The HRV Victims Memorial Commission is under the CHR.
"Without them (UP) signing that handover document or the turnover document, hindi po malalagyan ng pera ang UP to finish the relocation. We finished the relocation site for them to the tune of P80 million, which is part of our trust fund, although the entire project cost would cost P130 million, the difference of which UP said they will provide and they have the fund there," Crisanto explained.
"In October 2022, we did finish the relocation [work] of this building, but up to now, September 2024, UP has not moved in to their relocation. If I look at the number of months that I've been delayed by UP, it's now like 20 months," he added.
Unacceptable
Brosas said such delay on the part of the state university is unacceptable, given that most of Martial Law victims are already senior citizens and frail.
"The Martial Law survivors are asking us, Where is the Freedom Museum?" Brosas said. "Baka nga sobrang matatanda na, namamatay na 'yung iba (They are so old some of them are already dying)."
“At least man lang makita nila 'yung museum na pupuntahan ng mga anak, apo at ‘yung mga bagong henerasyon, [para] hindi makalimutan ‘yung nangyayari nung nakaraan. Iyon po ang halaga ng museum," Brosas added.
(They should at least witness the museum that their children and grandchildren and the future generation will see, so as not to forget what happened in the past. That is the purpose of a museum.)
Foot-dragging
Crisanto said the HRV Victims Memorial Commission and the CHR will keep on pressing UP, but they would need help from Congress in making the university take action.
"I've been in constant communication with the leadership of UP. And some of them actually have been victims of that period. Their executive vice president was actually incarcerated in Bicutan for two years. So their heart is in it. I cannot understand the bureaucracy of UP," Crisanto lamented.
"I cannot explain their seeming foot-dragging on this matter. But with our chair of the CHR, we will try to once again reach out to them. But we do need the help of Congress in actually nudging UP to fulfill its end of its obligation," he added.

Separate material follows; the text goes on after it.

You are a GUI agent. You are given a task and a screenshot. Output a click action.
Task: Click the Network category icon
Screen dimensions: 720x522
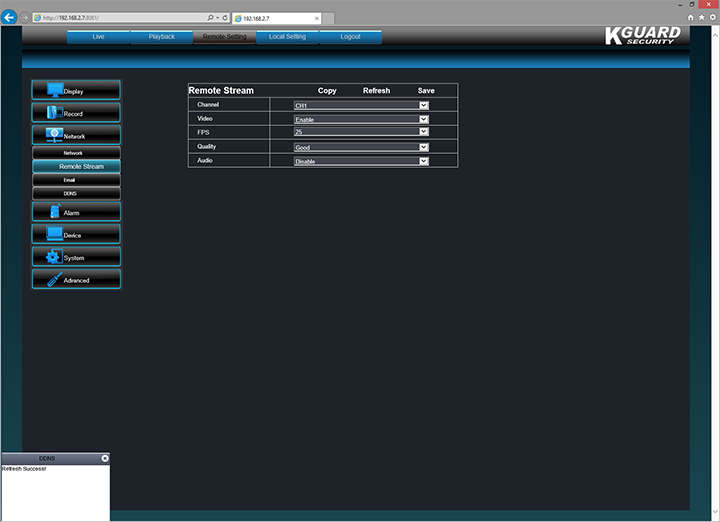coord(55,135)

House Committee on Higher and Technical Education Chairperson Mark Go, who sits as one of the members of the UP Board of Regents, said the Board has yet to discuss the construction of the Freedom Museum and vowed to be of assistance to the Memorial Commission.
"We are yet to talk about that before the Board of Regents. But to respond to your concern, I will bring it up in our next Board of Regents meeting. Or even have a phone call to President Jiji [Jimenez]," Go said.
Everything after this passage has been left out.